Getting Category Scores

For logging, analytics, or custom handling:

Rust:

use oxideshield_guard::ToxicityGuard;

let guard = ToxicityGuard::new("toxicity");
let scores = guard.analyze("This is some user input");

for (category, level) in scores {
    println!("{}: {}", category, level);
}
// Output:
// Hate: low
// Violence: low
// Sexual: none
// SelfHarm: none
// Harassment: low
// Dangerous: none
// Illegal: none

Python:

from oxideshield import toxicity_guard

guard = toxicity_guard(threshold_preset="balanced")
scores = guard.analyze("This is some user input")

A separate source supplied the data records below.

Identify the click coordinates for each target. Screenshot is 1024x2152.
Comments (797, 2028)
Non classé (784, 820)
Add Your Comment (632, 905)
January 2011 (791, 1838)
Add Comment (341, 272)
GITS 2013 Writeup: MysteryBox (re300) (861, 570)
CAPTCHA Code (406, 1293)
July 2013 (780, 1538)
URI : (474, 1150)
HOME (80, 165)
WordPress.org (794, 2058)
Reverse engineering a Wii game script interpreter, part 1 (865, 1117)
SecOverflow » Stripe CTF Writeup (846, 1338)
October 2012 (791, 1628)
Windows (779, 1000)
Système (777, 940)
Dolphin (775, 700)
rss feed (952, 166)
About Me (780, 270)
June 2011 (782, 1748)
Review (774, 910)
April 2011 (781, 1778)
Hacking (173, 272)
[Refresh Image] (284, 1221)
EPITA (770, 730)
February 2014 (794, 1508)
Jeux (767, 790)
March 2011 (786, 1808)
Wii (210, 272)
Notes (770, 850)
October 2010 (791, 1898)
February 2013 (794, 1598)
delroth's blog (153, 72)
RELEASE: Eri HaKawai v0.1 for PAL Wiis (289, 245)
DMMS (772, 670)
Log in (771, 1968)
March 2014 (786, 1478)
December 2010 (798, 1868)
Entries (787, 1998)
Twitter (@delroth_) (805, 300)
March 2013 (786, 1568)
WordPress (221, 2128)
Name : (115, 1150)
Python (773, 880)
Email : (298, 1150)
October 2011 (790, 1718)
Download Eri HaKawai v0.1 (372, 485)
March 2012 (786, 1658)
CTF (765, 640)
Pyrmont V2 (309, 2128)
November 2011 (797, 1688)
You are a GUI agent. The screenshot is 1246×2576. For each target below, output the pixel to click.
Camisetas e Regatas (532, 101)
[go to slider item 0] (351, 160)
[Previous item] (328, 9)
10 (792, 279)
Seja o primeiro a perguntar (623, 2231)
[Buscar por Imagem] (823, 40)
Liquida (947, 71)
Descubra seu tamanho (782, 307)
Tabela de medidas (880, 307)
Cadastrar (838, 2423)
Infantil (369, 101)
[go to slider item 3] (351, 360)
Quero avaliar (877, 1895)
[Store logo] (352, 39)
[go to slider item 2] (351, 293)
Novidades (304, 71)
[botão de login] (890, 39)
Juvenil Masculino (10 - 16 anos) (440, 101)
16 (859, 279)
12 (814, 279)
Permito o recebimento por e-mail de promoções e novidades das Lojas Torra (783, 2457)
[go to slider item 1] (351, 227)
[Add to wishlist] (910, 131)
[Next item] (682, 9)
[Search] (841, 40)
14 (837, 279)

for category, level in scores.items():
    print(f"{category}: {level}")

Filtering Specific Categories

Only check categories relevant to your use case:

Rust:

use oxideshield_guard::{ToxicityGuard, ToxicityCategory};

let guard = ToxicityGuard::new("toxicity")
    .with_threshold_preset("balanced")
    .with_categories(&[
        ToxicityCategory::Hate,
        ToxicityCategory::Violence,
        ToxicityCategory::Harassment,
    ]);

// Only blocks Hate, Violence, and Harassment content
// Sexual, SelfHarm, Dangerous, Illegal are ignored

Real Attack Examples

Hate Speech Blocked

Input:  "Those [slur] people are all the same and should be..."
Result: BLOCKED
        Category: Hate
        Level: high
        Action: Block

Violence Detected

Input:  "I'm going to find you and make you pay for what you did"
Result: BLOCKED
        Category: Violence
        Level: high
        Action: Block

Self-Harm Content Blocked

Input:  "Life is meaningless, you should just end it all"
Result: BLOCKED
        Category: SelfHarm
        Level: high
        Action: Block

Clean Input Allowed

Input:  "Can you help me write a professional email to my boss?"
Result: ALLOWED
        Highest Category: Harassment (low)
        Action: Allow

Configuration Options

Option Type Default Description
threshold_preset string "balanced" Detection sensitivity preset (see guidelines below)
categories list All Categories to check
action Action Block What to do when toxicity detected

Threshold Guidelines

Preset Behavior Use Case
"strict" Very sensitive, may have false positives Children's apps, education
"firm" Catches most offensive content Professional environments
"balanced" Balanced sensitivity (default) General consumer apps
"lenient" Only catches clearly toxic content Adult platforms

Performance

Metric Value
Latency Sub-millisecond per check
Memory Minimal footprint
Throughput Designed for high-volume production workloads

When to Use

Use ToxicityGuard when: - Your AI is customer-facing or public - You need content moderation for compliance - Brand safety is important - You're deploying in regulated industries

Consider skipping when: - Internal tools with trusted users only - The LLM provider already does content filtering - Your use case explicitly allows mature content

Integration with Other Guards

ToxicityGuard works well with: - PatternGuard - Catch jailbreak attempts before toxicity check - PIIGuard - Redact personal data AND filter harmful content - MLClassifierGuard - Layered defense with ML backup

from oxideshield import multi_layer_defense

defense = multi_layer_defense(
    enable_length=True,     # Block jailbreaks first
    enable_toxicity=True,    # Then check for toxic content
    toxicity_preset="balanced",
    strategy="fail_fast"
)

Limitations

  • Context-dependent content: Discussions about violence (news, history) may trigger false positives
  • Coded language: Rapidly evolving slang and dogwhistles may not be detected
  • Sarcasm: Ironic statements may be misclassified

For highest accuracy, combine with MLClassifierGuard for context-aware detection.